University’s Recycle Shack keeping Sheffield green

Recycle Shack -Lewis Dennett (Apprentice mechanic), Darren Hardwick (university), Karlos  Bingham (mechanic)
Recycle Shack -Lewis Dennett (Apprentice mechanic), Darren Hardwick (university), Karlos Bingham (mechanic)

A wheel-y good idea has taken off for the University of Sheffield.

The Recycle Shack, which restores unwanted pushbikes and sells them on at a cut price to students, is celebrating its fifth year in business.

Mechanic Karlos Bingham hard at work in the university's Recycle Shack

Mechanic Karlos Bingham hard at work in the university's Recycle Shack

And it seems five is the magic number for the project – as it has just recycled its 500th set of two wheels.

Demand for the shack’s service, which also includes repair and maintenance work, has soared so much it now has a full-time bike mechanic and has taken on three apprentices.

Darren Hardwick, travel planner at the University of Sheffield, said: “We have been working with Recycle Bikes, a local bike charity, for the past five years.
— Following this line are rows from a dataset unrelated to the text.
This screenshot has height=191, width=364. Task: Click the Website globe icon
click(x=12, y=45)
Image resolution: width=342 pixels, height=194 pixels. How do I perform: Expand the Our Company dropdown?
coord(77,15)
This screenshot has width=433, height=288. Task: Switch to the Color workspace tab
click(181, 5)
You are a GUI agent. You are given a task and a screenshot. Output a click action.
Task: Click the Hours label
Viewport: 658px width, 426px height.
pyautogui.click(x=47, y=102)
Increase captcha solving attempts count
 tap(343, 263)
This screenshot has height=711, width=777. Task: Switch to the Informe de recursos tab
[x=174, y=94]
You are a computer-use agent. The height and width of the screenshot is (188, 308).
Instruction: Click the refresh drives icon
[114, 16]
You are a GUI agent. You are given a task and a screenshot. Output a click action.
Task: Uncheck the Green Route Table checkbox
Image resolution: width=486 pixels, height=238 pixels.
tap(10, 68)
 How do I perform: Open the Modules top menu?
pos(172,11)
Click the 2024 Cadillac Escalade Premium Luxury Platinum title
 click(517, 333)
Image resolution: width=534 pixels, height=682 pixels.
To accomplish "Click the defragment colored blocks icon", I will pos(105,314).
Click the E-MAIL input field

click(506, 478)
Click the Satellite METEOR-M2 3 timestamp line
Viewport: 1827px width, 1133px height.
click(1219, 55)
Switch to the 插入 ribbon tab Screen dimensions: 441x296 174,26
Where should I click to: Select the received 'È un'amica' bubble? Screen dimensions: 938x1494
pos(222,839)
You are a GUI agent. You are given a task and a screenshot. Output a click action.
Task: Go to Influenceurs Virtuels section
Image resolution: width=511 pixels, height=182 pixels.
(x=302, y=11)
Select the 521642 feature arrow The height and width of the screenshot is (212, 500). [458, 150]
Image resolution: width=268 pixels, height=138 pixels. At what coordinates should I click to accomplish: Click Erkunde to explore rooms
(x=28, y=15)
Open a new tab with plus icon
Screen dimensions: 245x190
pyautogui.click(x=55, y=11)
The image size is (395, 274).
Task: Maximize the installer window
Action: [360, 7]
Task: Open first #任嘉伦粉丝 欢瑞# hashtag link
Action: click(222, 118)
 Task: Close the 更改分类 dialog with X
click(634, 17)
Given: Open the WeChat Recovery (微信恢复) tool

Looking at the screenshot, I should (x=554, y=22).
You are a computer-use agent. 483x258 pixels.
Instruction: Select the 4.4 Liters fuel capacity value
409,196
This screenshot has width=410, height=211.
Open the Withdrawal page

“We’ve refurbished 500 bikes which we sell on at subsidised prices to students and we do lots of servicing and repairs.

“It’s really nice to work with apprentices and watch them interacting with the students.”

Karlos Bingham started out as an apprentice at the Recycle Shack before being taken on as a full-time bike mechanic.

He said: “I have always been into bikes, since going to my mate’s house and messing around with spanners.

“I love riding them and Sheffield is great for it with its hills and the Peak District.

“After I got the job I could not have been any happier. I’ve now got the opportunity to teach other people myself.”

Teenager Lewis Dennett was a school drop-out before he was taken on.

He said: “I was not getting on at school and they didn’t know what to do with me. I couldn’t stay in class.

“They found me the trade placement and since day one I just took to it. I could not get enough of it.

“Talking to customers has really boosted my confidence.

“When I first came here I wouldn’t even answer the phone.”

The scheme was highly commended in the Environmental Association for Universities and Colleges’ annual Green Gown awards.

The organisation praised Sheffield’s work to encourage students and staff to adopt a more eco-friendly way to get to classes, libraries and lectures. Their motto is to ‘keep the city green’.

Mr Hardwick added: “Being shortlisted was really good – getting national recognition for the project.

“Hopefully we can act as an example to other organisations.”